§ **Your assignment**:
Retype exactly the stretch of lines that begins at the line containing "This screenshot has width=1024, height=512." and ends at the last line of the data, with no other lines.

(Beginning of Data under study)

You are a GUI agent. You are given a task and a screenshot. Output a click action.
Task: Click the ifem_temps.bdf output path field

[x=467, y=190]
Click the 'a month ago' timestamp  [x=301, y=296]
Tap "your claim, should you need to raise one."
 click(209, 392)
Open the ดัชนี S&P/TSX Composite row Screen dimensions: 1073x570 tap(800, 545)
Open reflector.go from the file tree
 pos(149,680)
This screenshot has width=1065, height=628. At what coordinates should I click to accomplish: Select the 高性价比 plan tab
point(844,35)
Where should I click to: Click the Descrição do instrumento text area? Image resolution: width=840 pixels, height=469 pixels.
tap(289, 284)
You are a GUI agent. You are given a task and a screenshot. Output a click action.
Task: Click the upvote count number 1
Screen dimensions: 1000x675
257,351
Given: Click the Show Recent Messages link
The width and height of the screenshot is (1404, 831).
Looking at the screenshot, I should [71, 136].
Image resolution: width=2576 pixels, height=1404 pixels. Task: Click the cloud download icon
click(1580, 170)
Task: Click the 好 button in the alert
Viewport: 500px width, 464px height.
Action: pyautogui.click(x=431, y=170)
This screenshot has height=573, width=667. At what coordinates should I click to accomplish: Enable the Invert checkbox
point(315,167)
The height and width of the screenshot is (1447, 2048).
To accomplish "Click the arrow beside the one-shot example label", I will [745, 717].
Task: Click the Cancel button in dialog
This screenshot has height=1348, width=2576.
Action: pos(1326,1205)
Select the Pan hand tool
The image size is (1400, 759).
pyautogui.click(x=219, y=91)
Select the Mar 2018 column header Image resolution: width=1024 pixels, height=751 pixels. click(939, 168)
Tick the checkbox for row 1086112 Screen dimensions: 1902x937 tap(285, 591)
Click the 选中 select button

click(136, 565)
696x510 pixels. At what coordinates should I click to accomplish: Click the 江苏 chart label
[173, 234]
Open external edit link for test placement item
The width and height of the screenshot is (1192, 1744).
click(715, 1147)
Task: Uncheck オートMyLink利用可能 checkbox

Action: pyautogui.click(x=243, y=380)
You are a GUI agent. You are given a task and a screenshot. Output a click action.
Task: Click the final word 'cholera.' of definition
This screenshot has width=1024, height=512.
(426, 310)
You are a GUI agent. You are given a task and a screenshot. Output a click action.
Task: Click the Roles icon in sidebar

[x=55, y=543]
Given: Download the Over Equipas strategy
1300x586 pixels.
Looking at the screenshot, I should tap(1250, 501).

(End of Data under study)

§ **Result for this task**:
This screenshot has width=1024, height=512.
(426, 310)
You are a GUI agent. You are given a task and a screenshot. Output a click action.
Task: Click the Roles icon in sidebar

[x=55, y=543]
Given: Download the Over Equipas strategy
1300x586 pixels.
Looking at the screenshot, I should tap(1250, 501).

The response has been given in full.